ティーン向けの雑誌:20 ans|15 ans|Girls !|muteen

フランスのティーン向け雑誌の発行は日本ほど盛んではありませんが、これはむしろ日本が異様に盛んだと考えたほうがよさそうです。日本の場合、学年ごとの総合誌もあれば、マンガ、アイドル、ファッションなどのカテゴリごとの週刊誌・月刊誌がティーン向けに多数発行されてきました。一方、フランスではマンガ雑誌の市場は乏しく、ティーン向けのファッション誌・アイドル誌もあまり目立ちません。
そもそも日本では「フランス人はおしゃれ」というイメージが強すぎます。たとえば日本の『an・an』と『Olive』はフランス人の高校生(lycéenne)のファッション・センスを繰り返し賞讃し、何度も誌面で特集してきました。じつのところフランス人は装いではTPOを重視する傾向が強く、通学時や日常生活場面でとくにドレスアップするわけではありません。もちろん流行に敏感ではない、という意味ではありませんが。
数は少ないとはいえ、フランスにもティーン向けのライフスタイル誌やアイドル情報をふんだんに取り扱った雑誌はあります。ここでは収集できた範囲内で紹介します。


【参考資料】
江下雅之「第三共和政以降を中心とするフランスの女性誌出版状況」『情報コミュニケーション研究』(2022)

20 ans:1961〜1992

若い読者層に注目したメディアコングロマリットFilipacchiは1961年に"20 ans"を創刊しました。誌名「20歳」が示すように、ターゲットはR20の女性です。当初は季刊でしたが、やがて月刊化されました。パリで人気のあるファッション情報やコスメ、音楽、映画などの内容が中心です。1969年9月号では「ミニの女王」Twigyツイギー、1972年8月号では女優ブリジット・バルドー、1973年9月号では女優ナタリー・ドロンが表紙に登場しています。ここでは1992年の号まで紹介していますが、"20 ans"は2009年に発行を終えています。

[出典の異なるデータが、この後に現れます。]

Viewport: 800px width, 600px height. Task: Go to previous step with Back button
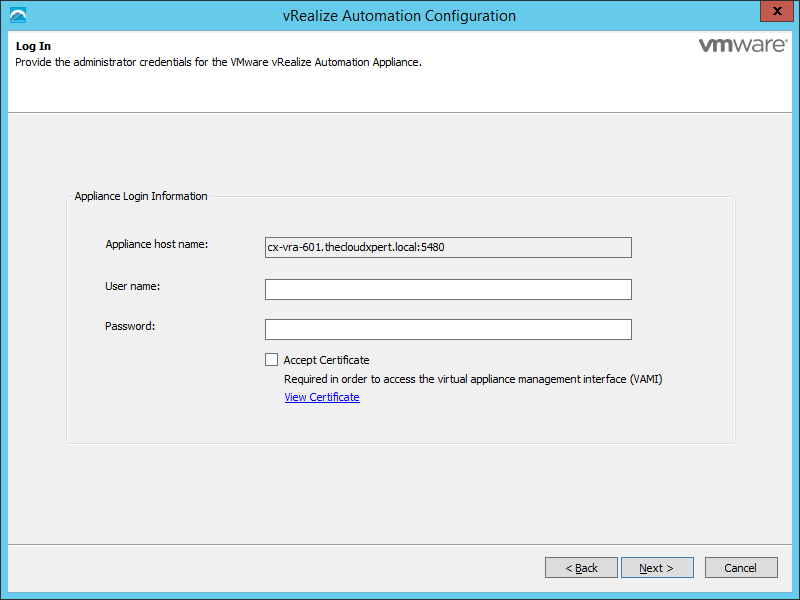point(581,568)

1961年 1969年 1971年 1972年 1973年
1973年 1974年 1979年 1985年 1992年
15 ans:1972〜1977|girs !|muteen

"15 ans"は誌名どおりミドルティーンを対象とする雑誌です。eBayでたまたま見かけて購入してみたものの、詳細はわかっていません。表紙は当初、少女のイラストでした。ざっと眺めてみると、日本の内藤ルネや高橋真琴の絵のような雰囲気のものが多く、少々驚きました。画像検索でK.M.FUJITAの署名が入った表紙がの"15 ans"がありました。これは日本の少女誌『女学生の友』で数々の表紙画や挿絵を描いた藤田ミラノでしょう。調べてみると、藤田ミラノは2年ほど"15 ans"の表紙がを描いていたようです。1970年代後半には写真になっています。
"Girls !"は気まぐれで購入したので、ほとんど情報がありません。
"muteen"は十代をターゲットにした少女誌です。2001年9月号が創刊号にあたります。偶然ですが、入手したのはそれでした。"muteen"の創刊にあたっては、"Jeune et Jolie"や"20 ans"とは異なるコンセプトを求めたとされ、結果としてティーンエイジャーを制作に参加させるようになったようです。